Mon père est toujours prêt à raconter des blagues sur le mariage. L’une qui déclenche inévitablement des rires est celle-ci : « Je suis marié depuis quarante ans, mais j’ai l’impression que ça fait deux jours… (pause pour que l’assistance puisse s’exclamer : ouah !) Yom Kippour et Ticha’ Béav ! ». Bien qu’il soit satirique d’assimiler le mariage à un jeûne de 25 heures, malheureusement, de nombreux couples mariés depuis longtemps pensent que cette blague contient une parcelle de vérité. Ils réfléchissent à leur mariage en se demandant s’ils ont été en quelque sorte enivrés par l’enthousiasme et qu’on les a persuadés de se marier. On dirait qu’ils sont coupables d’avoir contracté un engagement sous influence.

Les Juifs ont été confrontés exactement au même problème le jour de leur mariage il y a 3300 ans : Matane Torah, le don de la Torah. La Torah affirme (Chémot 19, 17) : « Moché fit sortir le peuple du camp au-devant de la divinité et ils s’arrêtèrent au pied de la montagne. » La Guémara dans Chabbath 88a dit : « Hachem a tenu la montagne au-dessus de la tête du peuple comme un tonneau (pour la bière/l’alcool) et a dit : "Si vous acceptez la Torah, très bien, mais dans le cas contraire, ce sera votre tombeau". »

Pourquoi D.ieu a-t-Il eu recours à un fût pour contraindre les Juifs ?

Rabbi Shimon Schwob explique que cette Guémara traduit l’état affectif des Juifs au moment où ils ont reçu la Torah. Ils étaient inondés de miracles exprimant l’amour du Maître de l’univers à leur égard. Ils ont assisté aux plaies d’Égypte, à l’ouverture de la mer, ils ont vu la nourriture céleste, la défaite d’Amalek et d’innombrables autres miracles qui ont créé de l’affection en eux pour D.ieu. Toutes ces expériences les ont contraints à vivre un engagement sous influence. Tout comme l’alcool obstrue la clarté de pensée, le peuple juif était ivre des miracles. Cette forme d’engagement était superficielle et serait confrontée aux défis lorsque l’orchestre cesserait de jouer, au moment de l’extinction des feux. Le niveau de pratique des Juifs allait diminuer alors que les miracles de leur Bien-aimé devenaient de plus en plus subtils et dissimulés dans la nature.

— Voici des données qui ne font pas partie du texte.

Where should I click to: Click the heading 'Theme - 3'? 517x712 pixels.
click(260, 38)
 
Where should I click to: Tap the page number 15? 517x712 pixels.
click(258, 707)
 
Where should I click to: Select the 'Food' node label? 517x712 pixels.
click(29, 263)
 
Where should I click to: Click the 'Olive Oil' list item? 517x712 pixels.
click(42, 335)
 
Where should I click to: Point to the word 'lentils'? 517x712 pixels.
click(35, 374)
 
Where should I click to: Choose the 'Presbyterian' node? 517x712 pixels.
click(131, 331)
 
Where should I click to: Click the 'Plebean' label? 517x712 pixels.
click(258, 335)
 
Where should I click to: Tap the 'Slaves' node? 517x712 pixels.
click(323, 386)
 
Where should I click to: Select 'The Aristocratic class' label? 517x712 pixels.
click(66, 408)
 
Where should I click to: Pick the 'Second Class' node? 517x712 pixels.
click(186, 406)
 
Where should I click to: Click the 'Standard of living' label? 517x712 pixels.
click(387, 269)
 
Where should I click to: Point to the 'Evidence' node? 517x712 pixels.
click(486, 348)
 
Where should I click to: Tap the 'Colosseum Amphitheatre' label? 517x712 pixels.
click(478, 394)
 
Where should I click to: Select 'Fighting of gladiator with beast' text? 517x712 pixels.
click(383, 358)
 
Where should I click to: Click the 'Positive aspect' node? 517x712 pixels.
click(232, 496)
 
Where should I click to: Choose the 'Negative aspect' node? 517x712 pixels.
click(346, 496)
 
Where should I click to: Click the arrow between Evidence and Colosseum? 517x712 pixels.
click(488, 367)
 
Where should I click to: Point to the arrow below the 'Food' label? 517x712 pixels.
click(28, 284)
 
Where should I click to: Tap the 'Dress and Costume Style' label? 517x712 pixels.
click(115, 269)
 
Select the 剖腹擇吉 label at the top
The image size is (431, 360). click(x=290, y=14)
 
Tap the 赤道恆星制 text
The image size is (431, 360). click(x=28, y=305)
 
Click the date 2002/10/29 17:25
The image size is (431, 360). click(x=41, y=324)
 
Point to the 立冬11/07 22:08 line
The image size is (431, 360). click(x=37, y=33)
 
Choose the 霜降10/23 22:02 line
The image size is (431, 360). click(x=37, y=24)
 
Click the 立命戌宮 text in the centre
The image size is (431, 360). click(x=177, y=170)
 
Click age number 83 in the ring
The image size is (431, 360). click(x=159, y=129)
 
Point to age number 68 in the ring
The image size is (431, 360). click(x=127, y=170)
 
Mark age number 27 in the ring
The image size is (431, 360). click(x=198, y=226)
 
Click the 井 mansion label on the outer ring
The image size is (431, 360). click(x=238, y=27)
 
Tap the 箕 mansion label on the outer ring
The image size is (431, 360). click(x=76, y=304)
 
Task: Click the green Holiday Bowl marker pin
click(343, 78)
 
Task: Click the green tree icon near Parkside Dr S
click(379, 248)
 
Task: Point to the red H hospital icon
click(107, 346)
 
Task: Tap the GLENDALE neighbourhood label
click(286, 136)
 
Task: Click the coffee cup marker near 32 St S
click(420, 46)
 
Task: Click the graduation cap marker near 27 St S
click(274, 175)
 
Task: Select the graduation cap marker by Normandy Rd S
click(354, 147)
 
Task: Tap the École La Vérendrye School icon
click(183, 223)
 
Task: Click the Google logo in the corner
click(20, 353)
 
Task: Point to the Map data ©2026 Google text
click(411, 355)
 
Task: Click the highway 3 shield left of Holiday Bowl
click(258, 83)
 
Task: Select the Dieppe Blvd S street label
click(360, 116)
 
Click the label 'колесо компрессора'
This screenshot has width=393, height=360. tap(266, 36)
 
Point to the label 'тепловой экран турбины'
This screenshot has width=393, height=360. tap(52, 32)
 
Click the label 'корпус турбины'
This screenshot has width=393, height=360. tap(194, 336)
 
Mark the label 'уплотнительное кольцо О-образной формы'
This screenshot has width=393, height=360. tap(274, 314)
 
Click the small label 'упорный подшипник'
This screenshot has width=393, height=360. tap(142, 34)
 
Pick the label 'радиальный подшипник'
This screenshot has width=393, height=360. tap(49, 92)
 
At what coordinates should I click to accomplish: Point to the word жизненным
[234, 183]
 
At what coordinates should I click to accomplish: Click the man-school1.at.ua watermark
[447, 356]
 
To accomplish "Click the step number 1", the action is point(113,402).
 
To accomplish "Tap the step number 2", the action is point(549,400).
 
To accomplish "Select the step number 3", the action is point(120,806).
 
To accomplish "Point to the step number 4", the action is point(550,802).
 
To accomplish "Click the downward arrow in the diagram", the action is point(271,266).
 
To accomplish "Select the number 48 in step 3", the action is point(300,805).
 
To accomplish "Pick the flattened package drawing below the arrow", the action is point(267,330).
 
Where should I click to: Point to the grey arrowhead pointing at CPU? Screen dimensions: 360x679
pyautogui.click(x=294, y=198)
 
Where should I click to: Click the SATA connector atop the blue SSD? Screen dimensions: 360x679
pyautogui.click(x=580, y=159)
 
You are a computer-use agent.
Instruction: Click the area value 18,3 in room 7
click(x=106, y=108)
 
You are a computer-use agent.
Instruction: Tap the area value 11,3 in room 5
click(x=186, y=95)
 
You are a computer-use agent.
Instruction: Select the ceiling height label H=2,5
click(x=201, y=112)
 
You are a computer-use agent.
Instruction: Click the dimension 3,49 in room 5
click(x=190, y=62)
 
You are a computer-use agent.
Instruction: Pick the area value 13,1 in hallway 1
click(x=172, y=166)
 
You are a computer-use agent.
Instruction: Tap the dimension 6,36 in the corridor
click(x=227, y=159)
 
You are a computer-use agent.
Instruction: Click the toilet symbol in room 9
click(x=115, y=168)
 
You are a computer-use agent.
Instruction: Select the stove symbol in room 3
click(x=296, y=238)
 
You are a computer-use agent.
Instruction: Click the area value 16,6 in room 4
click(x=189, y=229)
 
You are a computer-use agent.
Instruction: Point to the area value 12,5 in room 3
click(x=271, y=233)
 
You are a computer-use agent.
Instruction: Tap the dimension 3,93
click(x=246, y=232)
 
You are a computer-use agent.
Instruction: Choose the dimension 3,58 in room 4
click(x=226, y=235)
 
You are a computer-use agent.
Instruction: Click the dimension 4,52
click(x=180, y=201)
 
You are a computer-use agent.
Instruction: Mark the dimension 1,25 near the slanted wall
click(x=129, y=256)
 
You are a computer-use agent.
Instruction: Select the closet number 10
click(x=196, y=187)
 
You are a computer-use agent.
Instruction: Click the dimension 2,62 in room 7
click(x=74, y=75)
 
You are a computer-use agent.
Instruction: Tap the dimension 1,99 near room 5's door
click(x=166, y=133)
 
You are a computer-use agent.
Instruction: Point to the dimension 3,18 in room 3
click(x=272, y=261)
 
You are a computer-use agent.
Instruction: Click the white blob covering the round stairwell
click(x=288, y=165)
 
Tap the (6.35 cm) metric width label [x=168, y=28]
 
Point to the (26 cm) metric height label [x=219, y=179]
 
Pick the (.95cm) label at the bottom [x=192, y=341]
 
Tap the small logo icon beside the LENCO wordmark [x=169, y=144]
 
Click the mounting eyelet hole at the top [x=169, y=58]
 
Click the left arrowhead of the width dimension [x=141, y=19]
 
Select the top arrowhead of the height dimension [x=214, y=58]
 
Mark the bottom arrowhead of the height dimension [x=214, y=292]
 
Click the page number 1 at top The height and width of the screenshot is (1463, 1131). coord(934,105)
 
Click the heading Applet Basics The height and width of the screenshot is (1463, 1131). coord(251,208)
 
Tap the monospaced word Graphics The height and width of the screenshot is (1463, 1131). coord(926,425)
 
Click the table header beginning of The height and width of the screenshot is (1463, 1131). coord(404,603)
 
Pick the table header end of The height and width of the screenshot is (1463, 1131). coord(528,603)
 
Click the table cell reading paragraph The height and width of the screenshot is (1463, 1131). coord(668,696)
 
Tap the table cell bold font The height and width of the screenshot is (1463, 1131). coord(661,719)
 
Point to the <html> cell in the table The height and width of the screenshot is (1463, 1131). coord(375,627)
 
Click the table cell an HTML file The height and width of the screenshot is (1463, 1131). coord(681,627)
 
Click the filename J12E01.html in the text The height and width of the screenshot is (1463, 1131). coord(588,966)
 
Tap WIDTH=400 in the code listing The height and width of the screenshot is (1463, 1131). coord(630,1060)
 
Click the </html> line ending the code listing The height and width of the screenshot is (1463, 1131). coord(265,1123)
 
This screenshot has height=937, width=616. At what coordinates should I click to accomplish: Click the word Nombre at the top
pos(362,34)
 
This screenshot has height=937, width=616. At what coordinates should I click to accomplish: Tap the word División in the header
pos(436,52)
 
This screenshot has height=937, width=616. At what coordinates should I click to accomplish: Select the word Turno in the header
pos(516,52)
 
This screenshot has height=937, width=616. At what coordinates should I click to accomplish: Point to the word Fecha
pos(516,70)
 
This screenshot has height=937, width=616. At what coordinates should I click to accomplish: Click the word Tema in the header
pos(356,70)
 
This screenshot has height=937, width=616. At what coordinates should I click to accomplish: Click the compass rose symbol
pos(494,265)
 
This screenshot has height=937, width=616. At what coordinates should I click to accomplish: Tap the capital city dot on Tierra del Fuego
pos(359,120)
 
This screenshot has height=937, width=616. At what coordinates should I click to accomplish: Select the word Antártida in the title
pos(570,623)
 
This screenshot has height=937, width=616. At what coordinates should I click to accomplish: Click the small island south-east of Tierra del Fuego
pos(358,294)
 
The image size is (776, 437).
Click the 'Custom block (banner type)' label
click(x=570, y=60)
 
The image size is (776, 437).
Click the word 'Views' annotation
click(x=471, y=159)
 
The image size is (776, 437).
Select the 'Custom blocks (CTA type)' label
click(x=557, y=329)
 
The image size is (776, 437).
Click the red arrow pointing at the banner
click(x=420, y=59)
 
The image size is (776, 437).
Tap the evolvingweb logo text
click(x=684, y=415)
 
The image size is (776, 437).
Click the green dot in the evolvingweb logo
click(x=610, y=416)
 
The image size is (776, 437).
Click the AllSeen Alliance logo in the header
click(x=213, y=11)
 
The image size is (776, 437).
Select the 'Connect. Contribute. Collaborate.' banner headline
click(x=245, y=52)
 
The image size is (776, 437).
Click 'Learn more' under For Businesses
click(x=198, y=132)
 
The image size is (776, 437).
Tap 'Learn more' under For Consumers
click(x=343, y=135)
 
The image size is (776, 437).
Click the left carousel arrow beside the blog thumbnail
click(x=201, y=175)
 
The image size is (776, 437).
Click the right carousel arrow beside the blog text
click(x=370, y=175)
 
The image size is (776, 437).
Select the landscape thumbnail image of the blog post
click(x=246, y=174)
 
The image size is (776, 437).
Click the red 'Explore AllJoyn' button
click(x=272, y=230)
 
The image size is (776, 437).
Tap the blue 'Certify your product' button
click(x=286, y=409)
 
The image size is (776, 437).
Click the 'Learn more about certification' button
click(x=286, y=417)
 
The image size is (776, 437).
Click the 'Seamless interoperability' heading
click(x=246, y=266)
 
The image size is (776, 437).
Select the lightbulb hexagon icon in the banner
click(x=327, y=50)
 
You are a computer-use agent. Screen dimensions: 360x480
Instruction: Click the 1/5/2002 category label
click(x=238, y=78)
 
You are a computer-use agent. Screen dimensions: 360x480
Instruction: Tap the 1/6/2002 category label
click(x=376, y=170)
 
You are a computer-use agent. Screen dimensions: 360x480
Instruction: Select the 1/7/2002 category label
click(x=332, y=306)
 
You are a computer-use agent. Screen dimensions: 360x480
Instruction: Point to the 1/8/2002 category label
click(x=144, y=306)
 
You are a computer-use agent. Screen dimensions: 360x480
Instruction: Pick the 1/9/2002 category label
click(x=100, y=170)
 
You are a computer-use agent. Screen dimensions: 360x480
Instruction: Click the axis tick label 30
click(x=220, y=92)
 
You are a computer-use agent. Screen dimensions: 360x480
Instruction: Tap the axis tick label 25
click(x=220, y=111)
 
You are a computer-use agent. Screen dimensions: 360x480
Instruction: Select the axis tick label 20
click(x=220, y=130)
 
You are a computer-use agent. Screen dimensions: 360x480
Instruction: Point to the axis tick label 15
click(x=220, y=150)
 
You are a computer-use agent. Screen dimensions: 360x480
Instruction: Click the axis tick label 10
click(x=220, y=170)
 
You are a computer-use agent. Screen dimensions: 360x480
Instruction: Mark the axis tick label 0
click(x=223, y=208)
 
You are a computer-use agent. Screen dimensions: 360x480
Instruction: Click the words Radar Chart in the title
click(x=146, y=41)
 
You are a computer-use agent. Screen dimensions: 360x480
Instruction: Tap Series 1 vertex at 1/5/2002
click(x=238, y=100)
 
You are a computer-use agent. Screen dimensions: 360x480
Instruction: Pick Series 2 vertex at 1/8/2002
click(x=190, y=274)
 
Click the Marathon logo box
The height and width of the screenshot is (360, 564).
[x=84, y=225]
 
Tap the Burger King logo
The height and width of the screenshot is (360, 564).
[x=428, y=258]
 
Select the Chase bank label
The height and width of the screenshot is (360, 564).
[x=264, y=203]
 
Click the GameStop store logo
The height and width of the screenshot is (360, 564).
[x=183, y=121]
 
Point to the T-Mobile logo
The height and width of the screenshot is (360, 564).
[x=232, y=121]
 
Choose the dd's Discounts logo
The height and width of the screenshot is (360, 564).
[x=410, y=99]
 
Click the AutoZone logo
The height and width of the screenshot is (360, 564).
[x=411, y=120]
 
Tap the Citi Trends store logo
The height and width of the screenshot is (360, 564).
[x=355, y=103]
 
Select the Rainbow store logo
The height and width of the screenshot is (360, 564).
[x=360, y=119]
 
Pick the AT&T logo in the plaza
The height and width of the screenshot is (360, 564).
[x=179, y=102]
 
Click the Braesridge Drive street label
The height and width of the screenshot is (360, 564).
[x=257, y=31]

La Guémara poursuit : « Néanmoins, les Juifs ont accepté à nouveau la Torah à l’époque d’A’hachvéroch. » Et Rachi d’expliquer : « En raison de l’affection pour le miracle réalisé pour eux. » Le miracle de Pourim ne s’est pas déroulé en un clin d’œil, il a eu lieu sur une durée de neuf ans. Les Juifs de Perse étaient plongés dans l’obscurité. Il n’y avait pas de miracles visibles, tout se déroula par des moyens « naturels » au jour le jour. C’est uniquement en méditant que les Juifs réalisèrent que D.ieu veillait sur eux avec attention et affection. A ce moment-là, ils approfondirent leur engagement, par amour sincère, et non par simple engouement éphémère. Les Juifs étaient prêts à observer la Torah dans toutes les circonstances.

La manière d’intensifier nos engagements personnels doit suivre celle des Juifs de Perse. Que ce soit dans le domaine du mariage ou de notre observance personnelle de la Torah, il est faux de croire que la passion pour nos engagements était supérieure lorsque nous étions jeunes et que tout était captivant. Notre mariage et les bons vieux jours de la Yéchiva ou du séminaire étaient des expériences d’engagement sous influence : c’était une forme plus superficielle d’engagement. Une forme d’engagement plus profonde et durable se développe uniquement au sein de l’obscurité du quotidien. Nous devons constamment songer à notre conjoint et considérer la gentillesse, la sécurité, la préoccupation, les soins et l’amour qu’il nous prodigue au jour le jour de manière subtile. Nous devons être attentifs lorsque nous comptons toutes les bénédictions et les miracles subtils que D.ieu nous confère à chaque instant. Les choses qui suscitaient notre admiration ne sont peut-être pas apparentes, mais elles existent toujours sous la surface. Après tout, la nature est en réalité constituée des miracles dont l’existence nous est devenue familière.